The caseworker testified that KVC, with approval from the Department, determined that T.F.'s consent to have his relatives adopt R.F. should be treated as a general relinquishment of his parental rights. Based on that assessment, KVC terminated visitation between T.F. and R.F. in July 2017. But a relinquishment of parental rights to the Department is not the same as a consent to adoption. See K.S.A. 2018 Supp. 38- 2268(b)(1), (d). On appeal, the State has not argued that T.F.'s motion for adoption and the supporting documents amounted to a relinquishment of his parental rights to the Department.

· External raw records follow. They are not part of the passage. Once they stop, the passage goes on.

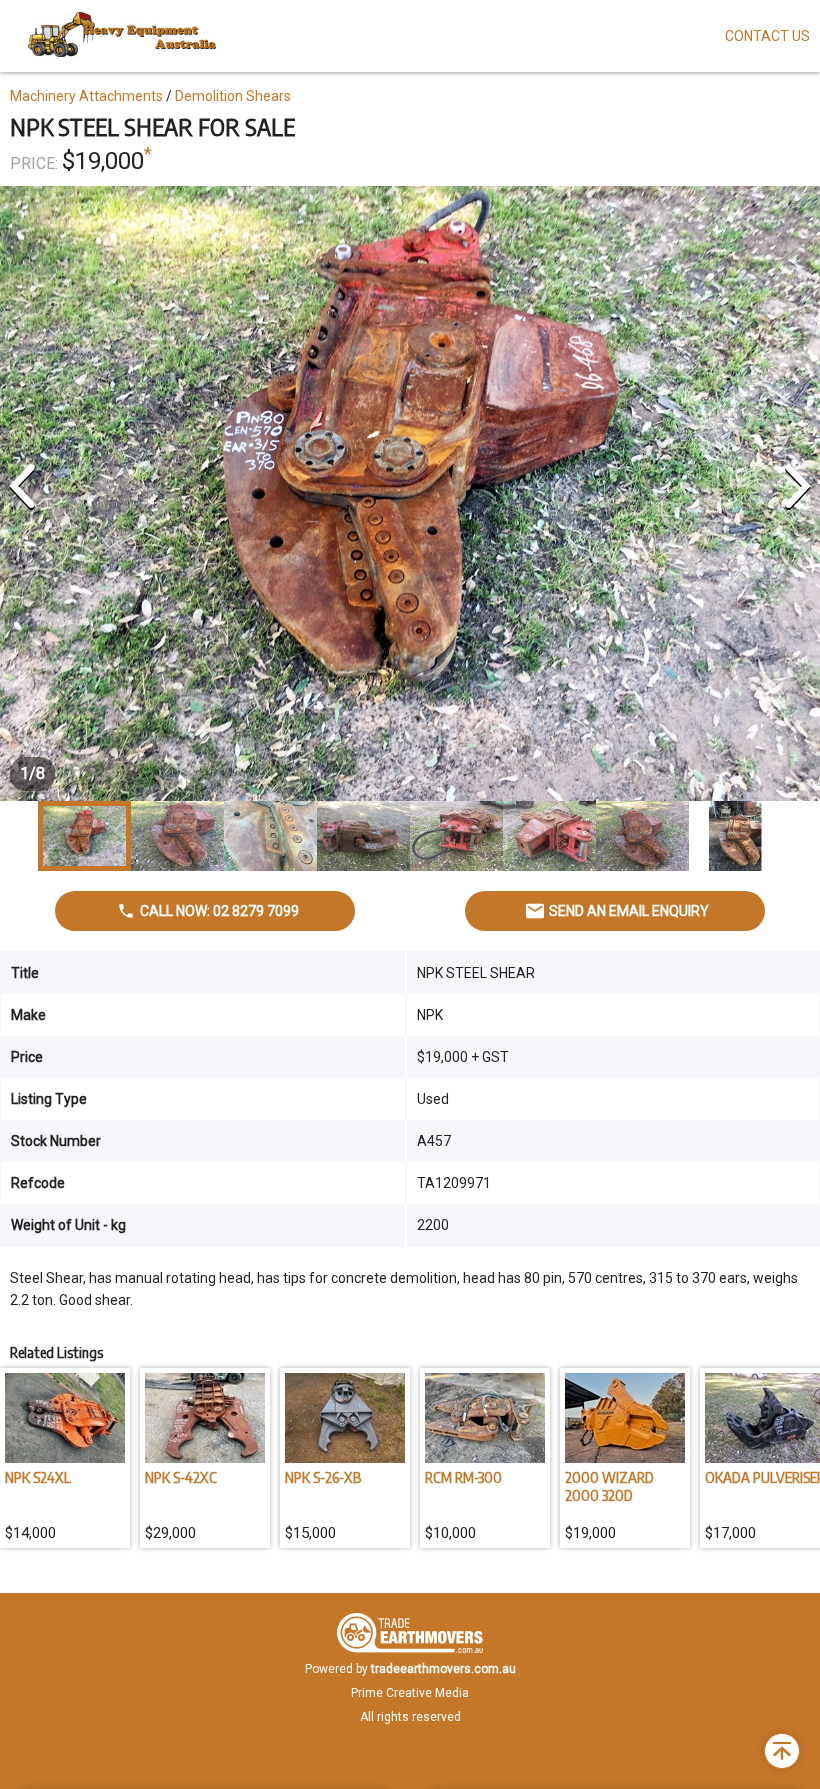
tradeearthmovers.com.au (443, 1669)
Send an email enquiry (629, 911)
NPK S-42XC (181, 1477)
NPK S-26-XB (323, 1477)
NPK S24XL (38, 1477)
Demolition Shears (233, 96)
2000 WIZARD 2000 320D (609, 1486)
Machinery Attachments (86, 96)
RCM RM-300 (463, 1477)
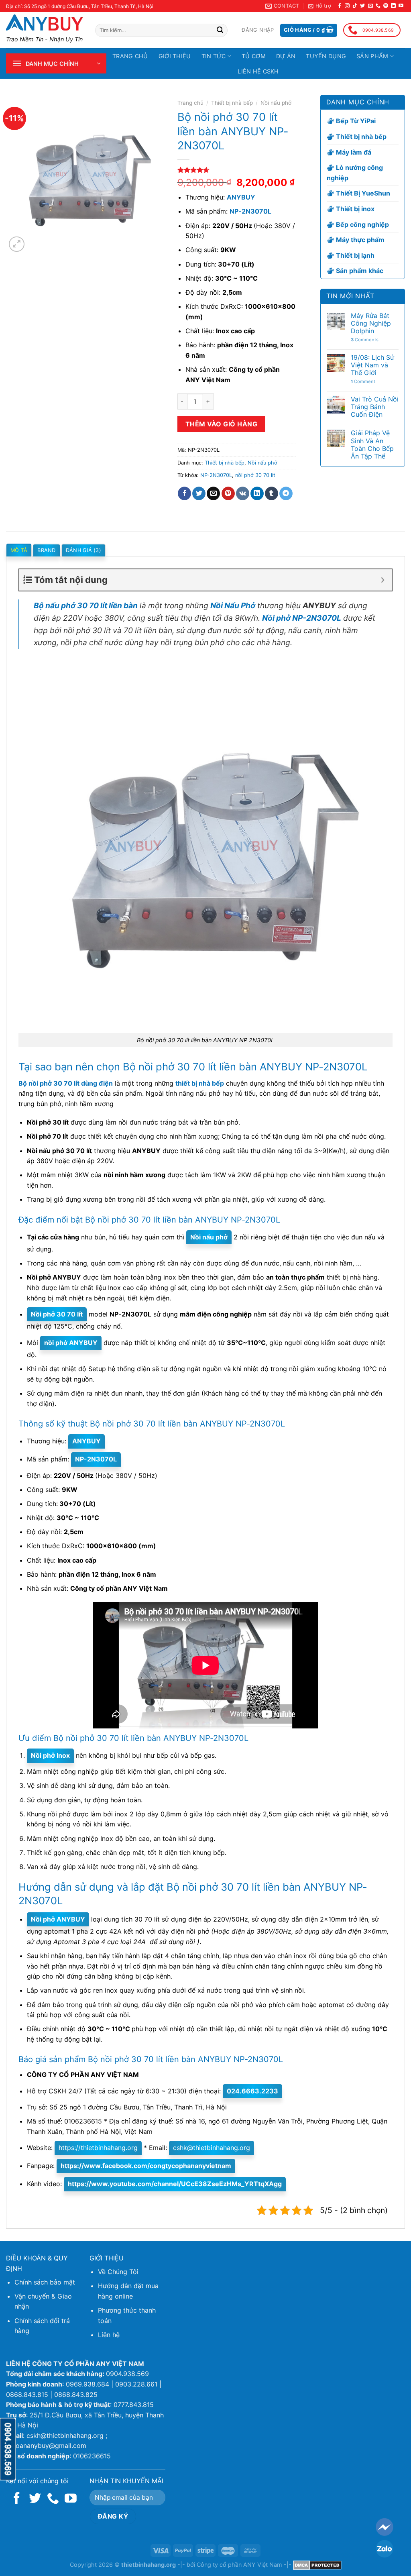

The second KVC caseworker had responsibility for the case from July 2017 through January 2018. She supervised the last visit between T.F. and R.F. in July 2017. She testified that she had no communication from T.F. after that visit. She did not say whether she attempted to contact T.F. The last caseworker was assigned in January 2018 as an adoption case manager and continued through the termination hearing. She, too,

4 reported having no communication from T.F. She testified she made no effort to contact T.F.

Those caseworkers testified T.F. did not attend case plan meetings in September 2017 and June 2018. Although they said T.F.